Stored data
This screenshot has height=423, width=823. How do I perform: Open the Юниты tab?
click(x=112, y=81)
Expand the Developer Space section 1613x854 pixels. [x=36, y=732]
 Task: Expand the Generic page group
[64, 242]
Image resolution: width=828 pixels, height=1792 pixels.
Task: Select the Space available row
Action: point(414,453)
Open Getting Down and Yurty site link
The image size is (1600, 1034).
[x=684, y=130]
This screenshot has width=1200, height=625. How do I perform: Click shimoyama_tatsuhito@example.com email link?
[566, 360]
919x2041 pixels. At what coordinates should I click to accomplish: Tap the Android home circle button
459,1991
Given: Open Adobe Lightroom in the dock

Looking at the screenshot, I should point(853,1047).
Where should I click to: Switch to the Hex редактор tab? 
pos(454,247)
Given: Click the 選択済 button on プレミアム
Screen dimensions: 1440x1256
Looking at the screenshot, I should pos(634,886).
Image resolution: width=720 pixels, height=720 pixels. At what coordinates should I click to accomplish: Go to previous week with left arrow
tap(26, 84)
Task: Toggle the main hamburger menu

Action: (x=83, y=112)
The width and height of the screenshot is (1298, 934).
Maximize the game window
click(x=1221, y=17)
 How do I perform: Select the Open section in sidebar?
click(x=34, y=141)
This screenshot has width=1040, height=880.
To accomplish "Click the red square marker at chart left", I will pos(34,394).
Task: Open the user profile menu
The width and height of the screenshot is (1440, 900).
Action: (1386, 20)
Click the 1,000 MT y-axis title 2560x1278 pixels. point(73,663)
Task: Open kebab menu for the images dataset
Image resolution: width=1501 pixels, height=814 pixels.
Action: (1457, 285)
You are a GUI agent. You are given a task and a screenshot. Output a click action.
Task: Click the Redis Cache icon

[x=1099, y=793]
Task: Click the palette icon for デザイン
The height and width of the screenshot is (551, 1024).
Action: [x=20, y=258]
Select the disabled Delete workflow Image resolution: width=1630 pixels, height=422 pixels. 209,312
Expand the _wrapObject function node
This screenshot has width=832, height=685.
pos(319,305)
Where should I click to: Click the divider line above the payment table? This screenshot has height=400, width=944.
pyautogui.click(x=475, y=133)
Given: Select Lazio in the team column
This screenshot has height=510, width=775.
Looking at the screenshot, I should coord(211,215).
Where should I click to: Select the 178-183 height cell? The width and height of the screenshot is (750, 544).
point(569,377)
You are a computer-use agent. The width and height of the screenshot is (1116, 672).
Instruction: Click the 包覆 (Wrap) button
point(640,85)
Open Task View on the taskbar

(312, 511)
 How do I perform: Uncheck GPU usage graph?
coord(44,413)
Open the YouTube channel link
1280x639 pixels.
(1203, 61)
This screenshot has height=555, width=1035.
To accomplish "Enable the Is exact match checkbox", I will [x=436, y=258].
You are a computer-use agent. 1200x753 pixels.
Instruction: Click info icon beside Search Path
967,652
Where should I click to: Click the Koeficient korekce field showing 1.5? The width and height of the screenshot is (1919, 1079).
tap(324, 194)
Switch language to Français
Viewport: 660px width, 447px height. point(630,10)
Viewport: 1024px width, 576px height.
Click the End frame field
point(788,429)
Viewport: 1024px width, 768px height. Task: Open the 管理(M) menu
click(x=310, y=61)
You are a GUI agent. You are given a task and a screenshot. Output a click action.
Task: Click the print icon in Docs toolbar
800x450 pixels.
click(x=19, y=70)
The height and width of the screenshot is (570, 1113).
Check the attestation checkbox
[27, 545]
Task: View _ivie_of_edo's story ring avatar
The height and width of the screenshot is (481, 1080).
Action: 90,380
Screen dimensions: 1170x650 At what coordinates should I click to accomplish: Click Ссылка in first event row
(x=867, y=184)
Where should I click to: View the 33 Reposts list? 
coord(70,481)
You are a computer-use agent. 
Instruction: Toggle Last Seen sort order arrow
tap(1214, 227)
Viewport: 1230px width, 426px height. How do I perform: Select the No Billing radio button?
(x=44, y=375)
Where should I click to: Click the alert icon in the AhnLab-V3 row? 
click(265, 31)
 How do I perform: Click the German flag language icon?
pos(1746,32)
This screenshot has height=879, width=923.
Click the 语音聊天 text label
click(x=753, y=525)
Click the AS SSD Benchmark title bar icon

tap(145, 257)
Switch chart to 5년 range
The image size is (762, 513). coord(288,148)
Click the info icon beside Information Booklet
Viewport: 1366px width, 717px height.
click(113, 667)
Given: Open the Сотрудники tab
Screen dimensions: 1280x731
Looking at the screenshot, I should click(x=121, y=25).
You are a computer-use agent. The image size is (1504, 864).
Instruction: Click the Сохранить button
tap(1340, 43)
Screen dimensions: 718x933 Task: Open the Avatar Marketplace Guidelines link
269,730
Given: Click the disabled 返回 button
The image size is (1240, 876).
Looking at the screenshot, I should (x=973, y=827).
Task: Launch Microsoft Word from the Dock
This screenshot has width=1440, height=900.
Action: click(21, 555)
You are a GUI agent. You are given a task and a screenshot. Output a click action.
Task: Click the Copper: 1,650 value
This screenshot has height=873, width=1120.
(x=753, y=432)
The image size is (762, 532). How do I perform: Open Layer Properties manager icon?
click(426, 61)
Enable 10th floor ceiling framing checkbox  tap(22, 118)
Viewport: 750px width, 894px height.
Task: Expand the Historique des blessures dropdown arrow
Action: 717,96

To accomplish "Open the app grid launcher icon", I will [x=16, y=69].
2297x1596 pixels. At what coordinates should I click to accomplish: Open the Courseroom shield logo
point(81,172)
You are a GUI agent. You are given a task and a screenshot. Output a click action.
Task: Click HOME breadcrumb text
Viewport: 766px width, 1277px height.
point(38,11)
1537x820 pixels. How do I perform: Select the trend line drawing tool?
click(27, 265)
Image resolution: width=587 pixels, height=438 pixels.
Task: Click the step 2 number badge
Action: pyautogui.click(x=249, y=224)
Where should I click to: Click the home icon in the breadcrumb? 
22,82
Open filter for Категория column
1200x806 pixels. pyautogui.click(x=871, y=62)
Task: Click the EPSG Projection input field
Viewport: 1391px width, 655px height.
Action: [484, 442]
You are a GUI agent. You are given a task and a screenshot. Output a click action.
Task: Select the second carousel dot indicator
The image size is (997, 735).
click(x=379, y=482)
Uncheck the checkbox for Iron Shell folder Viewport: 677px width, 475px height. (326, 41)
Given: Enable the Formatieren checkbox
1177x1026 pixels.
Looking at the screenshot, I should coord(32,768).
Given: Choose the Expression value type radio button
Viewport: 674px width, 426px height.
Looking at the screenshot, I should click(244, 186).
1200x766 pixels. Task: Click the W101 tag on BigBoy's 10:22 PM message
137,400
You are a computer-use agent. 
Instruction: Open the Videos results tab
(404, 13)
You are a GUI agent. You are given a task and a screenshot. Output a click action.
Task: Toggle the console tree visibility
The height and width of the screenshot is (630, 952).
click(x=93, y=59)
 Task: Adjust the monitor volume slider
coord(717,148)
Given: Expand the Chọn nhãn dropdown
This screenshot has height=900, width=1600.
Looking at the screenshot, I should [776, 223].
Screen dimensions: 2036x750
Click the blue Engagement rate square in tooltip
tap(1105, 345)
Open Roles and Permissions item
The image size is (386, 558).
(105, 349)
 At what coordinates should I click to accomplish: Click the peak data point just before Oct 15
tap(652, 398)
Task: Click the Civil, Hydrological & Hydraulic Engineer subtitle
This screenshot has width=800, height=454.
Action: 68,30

* [TASK INSTRUCTIONS]: In the records above, find the lines holding "computer". Copy each one.

* [SOLUTION TO THE EXERCISE]:
You are a computer-use agent. The width and height of the screenshot is (1116, 672).
You are a computer-use agent. 1200x753 pixels.
You are a computer-use agent. 
You are a computer-use agent. The image size is (1504, 864).
You are a computer-use agent. 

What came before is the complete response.